Blofeld: A woman holds a basket with nothing inside; a man stabs a sheep without drawing blood. No goal (or destination) is favorable now.

Liu: The woman's basket is empty. The man stabs the sheep, but no blood comes. Nothing beneficial.

Ritsema/Karcher: A woman receiving a basket without substance. A notable disemboweling a goat without blood. Without direction: Harvesting.[ Without direction: Harvesting, WU YU LI: no plan or direction is advantageous; in order to take advantage of the situation, do not impose a direction on events.]

Shaughnessy: The woman holds up the basket, there is no fruit, the man stabs the sheep, there is no blood; there is no place beneficial.

Cleary (1): The woman receives a chest, but there is nothing in it. The man sacrifices a goat, but there is no blood. No benefit is gained.

Wu: The woman carries a basket that is bottomless; the man sacrifices a sheep that has no blood. There is nothing to be gained.



Confucius/Legge: The basket is empty. Wilhelm/Baynes: The reason that the top line has no fruits is because it holds an empty basket. Blofeld: This top line implies absence of solid worth, hence the symbol of holding an empty basket. Ritsema/ Karcher: Six above, without substance. Receiving an empty basket indeed.

Cleary (2): The top (line) has no fulfillment. This is receiving an empty chest. Wu: The top line does not have anything substantial to offer, because she carries a bottomless basket.

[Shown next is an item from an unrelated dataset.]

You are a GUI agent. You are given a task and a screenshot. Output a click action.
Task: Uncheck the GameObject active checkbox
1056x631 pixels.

Legge: The sixth line is magnetic at the top of the hexagram, and without a proper correlate, hence the unfortunate auspice. The marriage contract is broken, and union does not take place. The parties concerned offer sacrifices in the temple, but the woman's basket is empty and the man's effort is fruitless.

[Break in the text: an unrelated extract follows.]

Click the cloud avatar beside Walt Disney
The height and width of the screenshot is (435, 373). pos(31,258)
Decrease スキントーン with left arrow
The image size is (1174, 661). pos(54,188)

Cleary (2): When one does not accumulate virtue in life, then one has no spirit after death and cannot cause one’s descendants to flourish. Developed people, knowing what is wrong by thinking of the lasting results, see this at the outset.



Siu: The man goes through superficial actions, such as offering an empty basket and a pre-slaughtered sheep to the gods, solely to preserve the form. This disregard for content bodes no good for lasting associations.

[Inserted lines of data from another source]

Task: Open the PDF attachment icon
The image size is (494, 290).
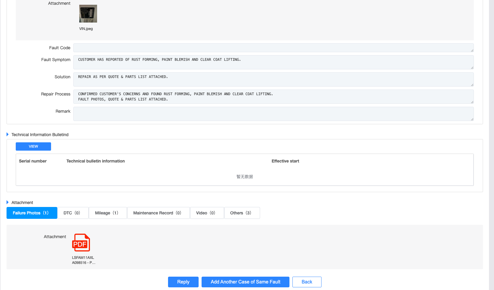Action: (x=81, y=243)
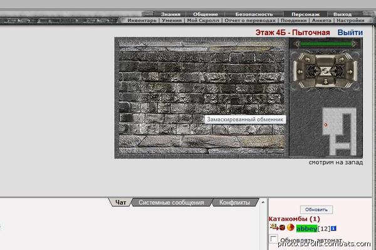This screenshot has width=376, height=250.
Task: Open Инвентарь from the submenu
Action: pos(142,21)
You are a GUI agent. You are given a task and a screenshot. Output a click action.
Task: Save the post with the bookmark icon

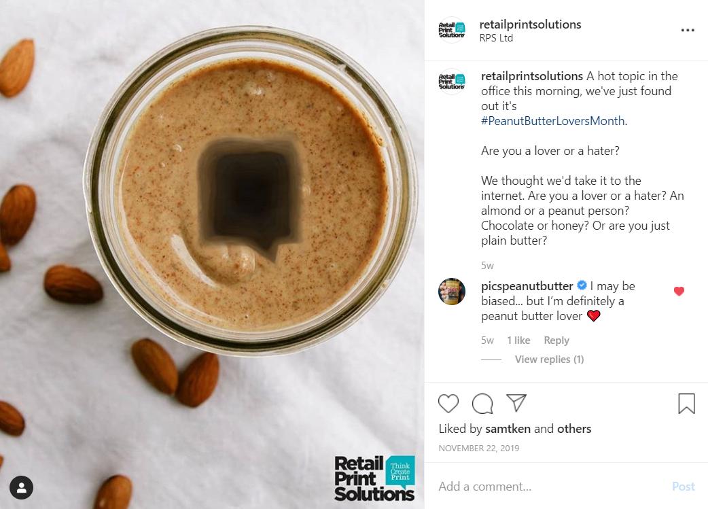click(x=686, y=403)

Wing: Are you just going through the motions? Is there content to the refined manner you present? If you are acting out of adherence to form, don't bother. Nothing will come of it.

Editor: Like everything else in the Book of Changes, this line can symbolize an enormous range of situations. At its most basic level, a union of opposites does not take place. Whether or not blame is involved depends upon the circumstances. Note that blame is not mentioned in the line itself.

Sacrifices, charities and penances performed without faith in the Supreme are nonpermanent. O son of Prtha, they are useless both in this life and in the next.
Bhagavad-Gita 17: 28

A. An empty sacrifice, a fruitless offering, wasted effort.

B. A missed connection or fruitless union -- any further striving would be a waste of energy.

C. "Don't cast your pearls before swine."

D. An image of hypocrisy of some sort.